Entering alt-text in WordPress
In WordPress, you have the option to add a title and an alt attribute when uploading an image. The default behaviour is to use the image filename as the title attribute and copy it to the alt attribute if left empty. However, while this is better than leaving the alt attribute blank, it is not considered best practice. It is highly recommended that you take the time to create a descriptive alt text for each image that you add to a post. By doing so, both users and search engines will benefit from the additional context provided.
- Log in to your WordPress website. When you’re logged in, you will be in your “Dashboard”.
- Open the post or page to edit the content.

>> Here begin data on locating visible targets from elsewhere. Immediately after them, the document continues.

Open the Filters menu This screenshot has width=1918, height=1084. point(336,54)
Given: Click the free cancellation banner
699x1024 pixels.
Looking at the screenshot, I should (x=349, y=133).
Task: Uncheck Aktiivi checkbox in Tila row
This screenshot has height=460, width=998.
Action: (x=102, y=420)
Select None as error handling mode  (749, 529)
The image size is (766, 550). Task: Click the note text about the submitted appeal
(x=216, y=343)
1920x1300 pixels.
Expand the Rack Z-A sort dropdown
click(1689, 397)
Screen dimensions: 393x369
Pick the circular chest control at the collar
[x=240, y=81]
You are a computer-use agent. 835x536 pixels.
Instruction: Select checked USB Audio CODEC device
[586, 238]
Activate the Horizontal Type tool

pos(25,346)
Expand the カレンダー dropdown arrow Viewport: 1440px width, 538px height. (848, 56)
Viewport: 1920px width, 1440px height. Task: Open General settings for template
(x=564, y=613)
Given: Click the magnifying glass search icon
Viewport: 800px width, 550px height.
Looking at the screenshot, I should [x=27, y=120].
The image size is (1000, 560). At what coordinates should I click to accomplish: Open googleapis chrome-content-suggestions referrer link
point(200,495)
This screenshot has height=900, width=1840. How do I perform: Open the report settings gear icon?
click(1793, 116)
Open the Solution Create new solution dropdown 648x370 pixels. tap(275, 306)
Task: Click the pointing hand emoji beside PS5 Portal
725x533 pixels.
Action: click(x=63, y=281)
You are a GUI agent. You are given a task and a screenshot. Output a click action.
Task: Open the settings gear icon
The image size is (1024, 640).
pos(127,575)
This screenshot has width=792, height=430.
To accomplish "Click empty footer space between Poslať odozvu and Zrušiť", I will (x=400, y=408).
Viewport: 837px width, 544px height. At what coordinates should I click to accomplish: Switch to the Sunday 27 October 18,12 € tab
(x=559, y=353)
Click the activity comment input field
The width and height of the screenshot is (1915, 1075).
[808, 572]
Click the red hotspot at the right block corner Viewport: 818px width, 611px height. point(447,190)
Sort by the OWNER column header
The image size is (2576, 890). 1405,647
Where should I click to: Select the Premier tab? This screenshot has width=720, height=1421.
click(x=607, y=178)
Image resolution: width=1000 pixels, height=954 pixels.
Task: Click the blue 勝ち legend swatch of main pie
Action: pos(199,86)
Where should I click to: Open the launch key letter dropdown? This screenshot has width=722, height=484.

- Click on the Image block to open the Image settings in the block tab of the sidebar. You will see the Image settings appear in the block tab of the sidebar.
- Add the alt text and the title attribute.
- Click the “Update” button in the upper right corner.
Alternative text provides an excellent opportunity to enhance the accessibility of non-text elements on the web.
Alt attributes for images are used to explain the content of images, enabling screen readers to convey the information to users effectively. Moreover, search engines rely on these tags to comprehend how images relate to the on-page material.
When utilized correctly, image alt text can also aid in ranking for relevant image search queries.
However, it is crucial to avoid redundancy and add alt text only when it adds value that is not already present. It is also important to note that adding alt text to images on a website does not guarantee a higher ranking in search engine results.